Extracted records: Begin

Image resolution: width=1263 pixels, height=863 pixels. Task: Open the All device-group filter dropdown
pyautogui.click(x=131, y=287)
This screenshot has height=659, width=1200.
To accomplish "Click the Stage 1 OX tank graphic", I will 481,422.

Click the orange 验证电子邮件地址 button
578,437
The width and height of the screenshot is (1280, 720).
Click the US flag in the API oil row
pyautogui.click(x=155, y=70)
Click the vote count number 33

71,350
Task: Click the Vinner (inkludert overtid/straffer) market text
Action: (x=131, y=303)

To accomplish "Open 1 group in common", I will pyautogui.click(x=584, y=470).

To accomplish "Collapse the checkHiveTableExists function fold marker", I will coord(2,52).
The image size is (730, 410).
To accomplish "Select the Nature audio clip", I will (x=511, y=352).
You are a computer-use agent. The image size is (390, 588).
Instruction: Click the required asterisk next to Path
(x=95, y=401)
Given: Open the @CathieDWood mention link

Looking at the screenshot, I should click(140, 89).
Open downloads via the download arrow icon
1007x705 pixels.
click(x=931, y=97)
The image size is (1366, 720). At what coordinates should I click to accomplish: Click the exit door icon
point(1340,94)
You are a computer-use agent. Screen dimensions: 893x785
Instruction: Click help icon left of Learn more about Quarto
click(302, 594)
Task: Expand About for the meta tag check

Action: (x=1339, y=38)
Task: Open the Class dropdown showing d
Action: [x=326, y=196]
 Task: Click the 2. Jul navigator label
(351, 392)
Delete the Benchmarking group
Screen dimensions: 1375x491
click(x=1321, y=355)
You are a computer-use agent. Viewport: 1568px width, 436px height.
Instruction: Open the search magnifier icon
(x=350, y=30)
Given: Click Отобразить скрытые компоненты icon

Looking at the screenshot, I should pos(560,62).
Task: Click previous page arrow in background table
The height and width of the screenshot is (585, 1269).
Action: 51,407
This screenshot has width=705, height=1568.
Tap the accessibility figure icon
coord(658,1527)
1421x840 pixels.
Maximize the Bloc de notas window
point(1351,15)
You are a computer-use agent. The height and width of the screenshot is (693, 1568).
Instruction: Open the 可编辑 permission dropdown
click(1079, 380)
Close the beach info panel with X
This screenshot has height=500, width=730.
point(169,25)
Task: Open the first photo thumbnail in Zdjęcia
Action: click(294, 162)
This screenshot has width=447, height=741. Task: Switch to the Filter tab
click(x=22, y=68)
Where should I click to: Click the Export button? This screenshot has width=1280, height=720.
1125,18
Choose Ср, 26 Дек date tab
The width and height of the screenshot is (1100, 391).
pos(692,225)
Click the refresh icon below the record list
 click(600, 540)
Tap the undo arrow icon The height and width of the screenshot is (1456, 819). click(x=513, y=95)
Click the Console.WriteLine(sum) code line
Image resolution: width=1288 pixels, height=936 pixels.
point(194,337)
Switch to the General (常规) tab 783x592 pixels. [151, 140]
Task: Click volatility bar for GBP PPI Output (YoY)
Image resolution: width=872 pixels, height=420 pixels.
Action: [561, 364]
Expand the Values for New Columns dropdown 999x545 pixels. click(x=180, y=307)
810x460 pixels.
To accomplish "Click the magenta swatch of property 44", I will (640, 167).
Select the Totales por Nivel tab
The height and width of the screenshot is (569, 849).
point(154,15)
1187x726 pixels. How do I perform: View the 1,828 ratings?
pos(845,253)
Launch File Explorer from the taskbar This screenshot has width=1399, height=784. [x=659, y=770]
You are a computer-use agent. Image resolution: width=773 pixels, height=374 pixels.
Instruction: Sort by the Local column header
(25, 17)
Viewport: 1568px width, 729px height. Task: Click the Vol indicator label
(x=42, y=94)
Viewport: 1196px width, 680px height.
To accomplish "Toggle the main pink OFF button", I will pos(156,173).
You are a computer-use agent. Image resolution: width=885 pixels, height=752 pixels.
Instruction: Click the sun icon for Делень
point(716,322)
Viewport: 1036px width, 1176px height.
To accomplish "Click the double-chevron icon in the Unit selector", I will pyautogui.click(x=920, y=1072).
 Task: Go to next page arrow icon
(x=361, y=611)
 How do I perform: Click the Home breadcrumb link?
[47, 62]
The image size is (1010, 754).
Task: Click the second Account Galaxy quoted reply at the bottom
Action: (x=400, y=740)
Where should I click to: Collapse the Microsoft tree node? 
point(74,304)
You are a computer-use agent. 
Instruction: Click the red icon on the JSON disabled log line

Extracted records: End

→ **What to produce**
Could you reproduce all of the entries exactly as they appear?

→ **Solved problem**
Image resolution: width=1263 pixels, height=863 pixels. Task: Open the All device-group filter dropdown
pyautogui.click(x=131, y=287)
This screenshot has height=659, width=1200.
To accomplish "Click the Stage 1 OX tank graphic", I will 481,422.

Click the orange 验证电子邮件地址 button
578,437
The width and height of the screenshot is (1280, 720).
Click the US flag in the API oil row
pyautogui.click(x=155, y=70)
Click the vote count number 33

71,350
Task: Click the Vinner (inkludert overtid/straffer) market text
Action: (x=131, y=303)

To accomplish "Open 1 group in common", I will pyautogui.click(x=584, y=470).

To accomplish "Collapse the checkHiveTableExists function fold marker", I will coord(2,52).
The image size is (730, 410).
To accomplish "Select the Nature audio clip", I will (x=511, y=352).
You are a computer-use agent. The image size is (390, 588).
Instruction: Click the required asterisk next to Path
(x=95, y=401)
Given: Open the @CathieDWood mention link

Looking at the screenshot, I should click(140, 89).
Open downloads via the download arrow icon
1007x705 pixels.
click(x=931, y=97)
The image size is (1366, 720). At what coordinates should I click to accomplish: Click the exit door icon
point(1340,94)
You are a computer-use agent. Screen dimensions: 893x785
Instruction: Click help icon left of Learn more about Quarto
click(302, 594)
Task: Expand About for the meta tag check

Action: (x=1339, y=38)
Task: Open the Class dropdown showing d
Action: [x=326, y=196]
 Task: Click the 2. Jul navigator label
(351, 392)
Delete the Benchmarking group
Screen dimensions: 1375x491
click(x=1321, y=355)
You are a computer-use agent. Viewport: 1568px width, 436px height.
Instruction: Open the search magnifier icon
(x=350, y=30)
Given: Click Отобразить скрытые компоненты icon

Looking at the screenshot, I should pos(560,62).
Task: Click previous page arrow in background table
The height and width of the screenshot is (585, 1269).
Action: 51,407
This screenshot has width=705, height=1568.
Tap the accessibility figure icon
coord(658,1527)
1421x840 pixels.
Maximize the Bloc de notas window
point(1351,15)
You are a computer-use agent. The height and width of the screenshot is (693, 1568).
Instruction: Open the 可编辑 permission dropdown
click(1079, 380)
Close the beach info panel with X
This screenshot has height=500, width=730.
point(169,25)
Task: Open the first photo thumbnail in Zdjęcia
Action: click(294, 162)
This screenshot has width=447, height=741. Task: Switch to the Filter tab
click(x=22, y=68)
Where should I click to: Click the Export button? This screenshot has width=1280, height=720.
1125,18
Choose Ср, 26 Дек date tab
The width and height of the screenshot is (1100, 391).
pos(692,225)
Click the refresh icon below the record list
 click(600, 540)
Tap the undo arrow icon The height and width of the screenshot is (1456, 819). click(x=513, y=95)
Click the Console.WriteLine(sum) code line
Image resolution: width=1288 pixels, height=936 pixels.
point(194,337)
Switch to the General (常规) tab 783x592 pixels. [151, 140]
Task: Click volatility bar for GBP PPI Output (YoY)
Image resolution: width=872 pixels, height=420 pixels.
Action: [561, 364]
Expand the Values for New Columns dropdown 999x545 pixels. click(x=180, y=307)
810x460 pixels.
To accomplish "Click the magenta swatch of property 44", I will (640, 167).
Select the Totales por Nivel tab
The height and width of the screenshot is (569, 849).
point(154,15)
1187x726 pixels. How do I perform: View the 1,828 ratings?
pos(845,253)
Launch File Explorer from the taskbar This screenshot has width=1399, height=784. [x=659, y=770]
You are a computer-use agent. Image resolution: width=773 pixels, height=374 pixels.
Instruction: Sort by the Local column header
(25, 17)
Viewport: 1568px width, 729px height. Task: Click the Vol indicator label
(x=42, y=94)
Viewport: 1196px width, 680px height.
To accomplish "Toggle the main pink OFF button", I will pos(156,173).
You are a computer-use agent. Image resolution: width=885 pixels, height=752 pixels.
Instruction: Click the sun icon for Делень
point(716,322)
Viewport: 1036px width, 1176px height.
To accomplish "Click the double-chevron icon in the Unit selector", I will pyautogui.click(x=920, y=1072).
 Task: Go to next page arrow icon
(x=361, y=611)
 How do I perform: Click the Home breadcrumb link?
[47, 62]
The image size is (1010, 754).
Task: Click the second Account Galaxy quoted reply at the bottom
Action: (x=400, y=740)
Where should I click to: Collapse the Microsoft tree node? 
point(74,304)
You are a computer-use agent. 
Instruction: Click the red icon on the JSON disabled log line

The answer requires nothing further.